- Texte fourni
• • • • •

La victoire en chantant

Jean-Baptiste Soufron

Comment la Corée du Sud a fait de la Kpop son cheval de Troie dans la guerre culturelle mondiale. 

 

Le 10 février 2023, HYBE, le label du groupe BTS, a lancé une OPA hostile sur SM Entertainment, son rival historique. Avec 14,8% des titres, HYBE est devenu le nouvel actionnaire de référence et propose désormais de racheter les minoritaires restants avec un premium de 25%. A elles deux, les sociétés HYBE et SM Entertainement capitalisent 9 milliards de dollars.

Quant au Hallyu, la « vague » culturelle coréenne qui se répand à travers la musique, les séries télévisées et les bandes dessinées, elle a représenté en 2022 un marché de 12,4 milliards à l’export pour le pays, soit plus que l’électronique grand public, les batteries, les véhicules électriques ou les écrans plats. 

En France, la culture et le soft power coréens se répandent dans le calme sinon sans bruit. On voit par exemple fleurir, à Paris comme en province, des restaurants comme l’excellent King Kong, où l’on peut manger du poulet frit avec une sauce miel-wasabi, au milieu de néons qui rappellent le Séoul nocturne, tout en regardant chanteurs et chanteuses s’époumoner sur les écrans géants qui passent en boucle leurs clips ou l’une des nombreuses émissions musicales du pays. Même les politiques s’en emparent, et la présence des Blackpinks au concert des pièces jaunes a pesé lourd dans la bataille de position qui se joue avec le concert des Enfoirés. 

Il ne s’agit pas d’un hasard. En 1997, Kim Dae Jung, est élu président de la Corée du sud. Principale figure de l’opposition depuis les années 60, c’est un homme d’action qui a échappé à une rocambolesque tentative d’assassinat en 1973. Enlevé lors d’un voyage à Tokyo par les services secrets coréens du dictateur Park Chung-Hee, ceux-ci coulèrent ses jambes dans du béton avant de le jeter à la mer. Il n’a dû son salut qu’à l’intervention, in extremis, de l’ambassadeur américain, une initiative personnelle, sans ou peut-être même  contre l’avis du département d'État américain. Miraculeusement  libéré, il est retrouvé quelques jours plus tard, hagard,  errant dans Séoul. D’abord assigné à résidence, il est emprisonné pendant plusieurs années, puis. condamné à mort, pour sédition et conspiration, avant de voir sa sentence commuée en vingt ans de prison, puis en un exil vers les États-Unis.

 
En France, la culture et le soft power coréens se répandent dans le calme sinon sans bruit.

• • • • •

- Consigne
Pouvez-vous renvoyer tel quel le passage de l'article sur la Kpop ci-dessus qui va de « La victoire en » à « milliards de dollars. » ?

• • • • •

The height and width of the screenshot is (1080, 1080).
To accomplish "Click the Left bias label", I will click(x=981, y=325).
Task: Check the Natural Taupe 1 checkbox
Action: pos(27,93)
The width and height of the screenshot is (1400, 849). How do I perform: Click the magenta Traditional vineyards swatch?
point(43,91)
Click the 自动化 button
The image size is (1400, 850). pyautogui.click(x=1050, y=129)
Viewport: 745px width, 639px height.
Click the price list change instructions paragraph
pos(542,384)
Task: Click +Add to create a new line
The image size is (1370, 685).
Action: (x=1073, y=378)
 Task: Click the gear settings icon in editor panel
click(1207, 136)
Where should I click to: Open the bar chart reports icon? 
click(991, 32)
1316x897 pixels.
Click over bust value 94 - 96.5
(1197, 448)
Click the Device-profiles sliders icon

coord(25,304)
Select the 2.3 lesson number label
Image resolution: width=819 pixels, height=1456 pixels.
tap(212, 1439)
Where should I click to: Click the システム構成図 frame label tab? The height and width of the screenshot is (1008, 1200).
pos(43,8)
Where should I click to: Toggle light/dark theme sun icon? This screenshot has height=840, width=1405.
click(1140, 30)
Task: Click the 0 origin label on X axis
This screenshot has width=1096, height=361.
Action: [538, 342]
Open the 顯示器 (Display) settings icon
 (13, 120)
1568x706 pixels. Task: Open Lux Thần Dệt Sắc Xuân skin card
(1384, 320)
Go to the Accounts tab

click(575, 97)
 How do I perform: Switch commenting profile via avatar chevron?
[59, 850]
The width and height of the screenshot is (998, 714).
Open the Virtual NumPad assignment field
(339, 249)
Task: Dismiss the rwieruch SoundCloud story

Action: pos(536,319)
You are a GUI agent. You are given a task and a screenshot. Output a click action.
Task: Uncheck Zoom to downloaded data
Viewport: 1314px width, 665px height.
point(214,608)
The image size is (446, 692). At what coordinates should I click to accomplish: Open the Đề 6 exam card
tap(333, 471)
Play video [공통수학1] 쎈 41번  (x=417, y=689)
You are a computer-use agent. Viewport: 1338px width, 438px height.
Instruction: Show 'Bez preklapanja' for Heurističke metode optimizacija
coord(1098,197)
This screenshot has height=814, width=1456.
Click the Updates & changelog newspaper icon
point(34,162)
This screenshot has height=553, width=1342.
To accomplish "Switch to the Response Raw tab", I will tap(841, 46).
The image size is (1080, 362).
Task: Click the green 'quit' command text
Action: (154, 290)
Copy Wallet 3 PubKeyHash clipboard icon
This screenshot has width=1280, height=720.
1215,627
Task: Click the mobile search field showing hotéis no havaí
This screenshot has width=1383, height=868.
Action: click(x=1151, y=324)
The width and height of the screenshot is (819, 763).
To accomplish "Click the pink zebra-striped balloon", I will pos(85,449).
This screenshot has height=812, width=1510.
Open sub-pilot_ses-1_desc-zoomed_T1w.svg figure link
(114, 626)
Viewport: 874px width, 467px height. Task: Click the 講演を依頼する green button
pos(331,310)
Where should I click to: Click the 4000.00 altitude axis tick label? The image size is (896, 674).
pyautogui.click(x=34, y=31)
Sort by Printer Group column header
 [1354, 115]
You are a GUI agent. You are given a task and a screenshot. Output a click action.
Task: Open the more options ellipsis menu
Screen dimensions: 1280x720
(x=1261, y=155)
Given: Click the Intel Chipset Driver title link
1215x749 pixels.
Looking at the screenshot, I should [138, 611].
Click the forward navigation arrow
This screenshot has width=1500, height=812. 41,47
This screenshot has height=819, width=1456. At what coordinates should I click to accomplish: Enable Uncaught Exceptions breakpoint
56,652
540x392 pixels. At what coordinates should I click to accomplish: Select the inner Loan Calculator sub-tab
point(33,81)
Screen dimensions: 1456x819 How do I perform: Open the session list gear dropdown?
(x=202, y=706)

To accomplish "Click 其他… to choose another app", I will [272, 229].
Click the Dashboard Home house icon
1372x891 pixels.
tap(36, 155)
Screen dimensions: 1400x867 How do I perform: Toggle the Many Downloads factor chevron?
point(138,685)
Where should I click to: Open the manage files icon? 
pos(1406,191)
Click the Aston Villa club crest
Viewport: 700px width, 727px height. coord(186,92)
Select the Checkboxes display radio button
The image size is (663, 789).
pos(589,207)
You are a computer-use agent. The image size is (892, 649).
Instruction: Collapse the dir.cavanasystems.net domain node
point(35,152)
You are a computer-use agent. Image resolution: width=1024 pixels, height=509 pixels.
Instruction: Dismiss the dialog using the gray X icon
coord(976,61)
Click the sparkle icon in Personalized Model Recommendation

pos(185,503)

• • • • •

- Résultat
La victoire en chantant

Jean-Baptiste Soufron

Comment la Corée du Sud a fait de la Kpop son cheval de Troie dans la guerre culturelle mondiale. 

 

Le 10 février 2023, HYBE, le label du groupe BTS, a lancé une OPA hostile sur SM Entertainment, son rival historique. Avec 14,8% des titres, HYBE est devenu le nouvel actionnaire de référence et propose désormais de racheter les minoritaires restants avec un premium de 25%. A elles deux, les sociétés HYBE et SM Entertainement capitalisent 9 milliards de dollars.